Umfrage unter Sparern: 80 Prozent würden bei Minuszinsen das Konto räumen

Umfrage unter Sparern
80 Prozent würden bei Minuszinsen das Konto räumen

Die Aussage ist eindeutig: Sollten Banken negative Zinsen für Privatanleger einführen, würde ein Großteil der Deutschen ihr Geld vom Konto nehmen. Ausgeben wollen viele das Geld aber nicht, sagt eine Studie der ING-Bank.

DüsseldorfDen Mittelstand hat er schon getroffen und auch Privatanleger könnten bald nicht mehr von ihm verschont bleiben: dem negativen Zins auf ihr Bankguthaben. Käme es dazu, würden 80 Prozent der Deutschen ihr Geld vom Konto nehmen, hat nun eine Umfrage der ING-Bank in Europa ergeben.

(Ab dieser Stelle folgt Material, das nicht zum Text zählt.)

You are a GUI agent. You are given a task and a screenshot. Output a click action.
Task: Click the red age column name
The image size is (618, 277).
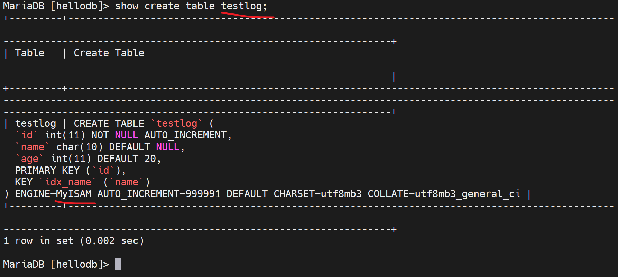click(29, 159)
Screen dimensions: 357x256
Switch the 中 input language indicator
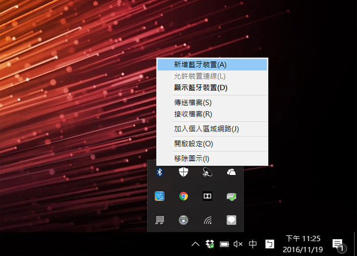pyautogui.click(x=253, y=244)
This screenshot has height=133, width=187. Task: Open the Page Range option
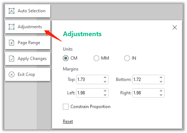coord(27,43)
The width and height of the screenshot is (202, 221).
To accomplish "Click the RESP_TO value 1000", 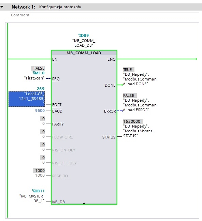I will (40, 175).
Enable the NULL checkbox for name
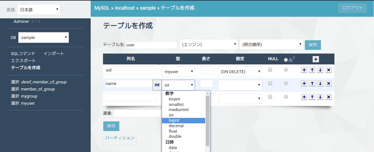 click(270, 83)
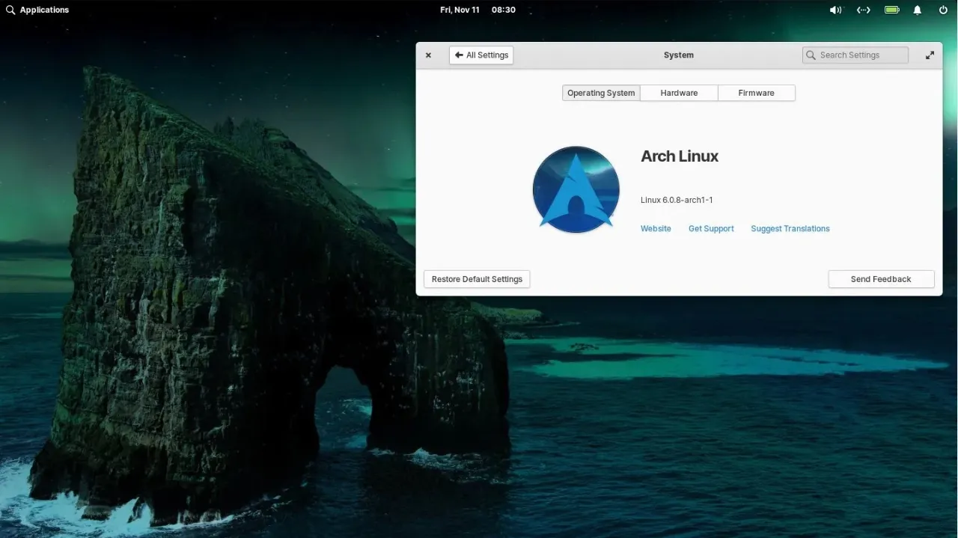Switch to the Hardware tab

tap(678, 93)
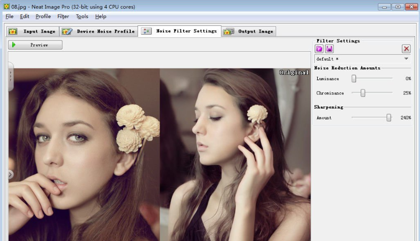Click the flower in the Original preview

pyautogui.click(x=257, y=114)
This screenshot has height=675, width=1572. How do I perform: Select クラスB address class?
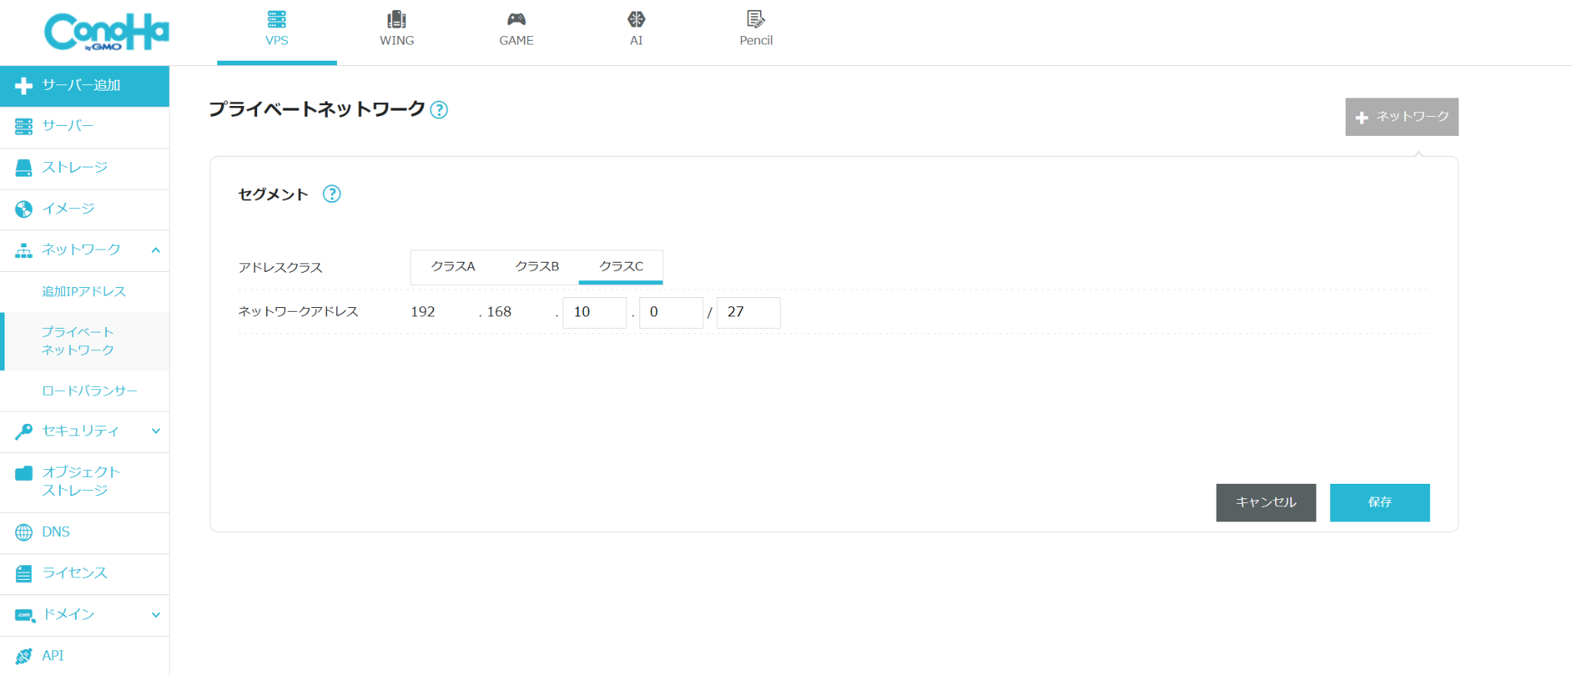[537, 266]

Machen die Sparer Ernst mit ihrer Ankündigung, dürfte die Europäische Zentralbank damit alles andere als zufrieden sein. Der Umfrage zufolge würde nämlich nur ein Bruchteil der Befragten das Geld für Konsum ausgeben – doch das ist das eigentliche Ziel, das die Zentralbanken mit ihren Negativzinsen verfolgen.

Stattdessen würden sich viele Deutsche nach anderen Anlageformen umschauen. Weil aber auch an den Märkten gerade turbulente Zeiten herrschen, würden 44 Prozent der Befragten einen „sicheren Aufbewahrungsort“ für das Ersparte bevorzugen. Von Negativzinsen dürften also vor allem Tresorhersteller unmittelbar profitieren.

Das Ergebnis ist auch deshalb interessant, weil erst bei Minuszinsen viele Sparer auf die Geldpolitik der Zentralbank reagieren würden. Trotz Minizinsen haben aktuell der Umfrage zufolge nur gut ein Viertel aller Deutschen ihr Sparverhalten geändert. Bislang sei vor allem die Einkommensentwicklung für das Sparverhalten der Anleger verantwortlich.

So sind die Deutschen noch immer Aktienmuffel. Nur 21 Prozent der Befragten haben ihr Geld in Aktien angelegt. Auch in Mieteigentum haben bislang nur 27 Prozent ihr Vermögen gesteckt. Der Studie zufolge würde bei solch alternativen Anlageformen zur Zeit noch das Motto gelten „nur schauen, aber nicht anfassen“.

Für 36 Prozent der Deutschen dürfte die Diskussion über Minuszinsen ohnehin keine Relevanz haben. So hoch ist der Umfrage zufolge der Anteil an Menschen, die über gar keine Ersparnisse verfügen. Insgesamt zehrten in ganz Europa im vergangenen Jahr 27 Prozent der Befragten von ihren Ersparnissen, lediglich 19 Prozent konnten einen Anstieg ihres Vermögens verzeichnen.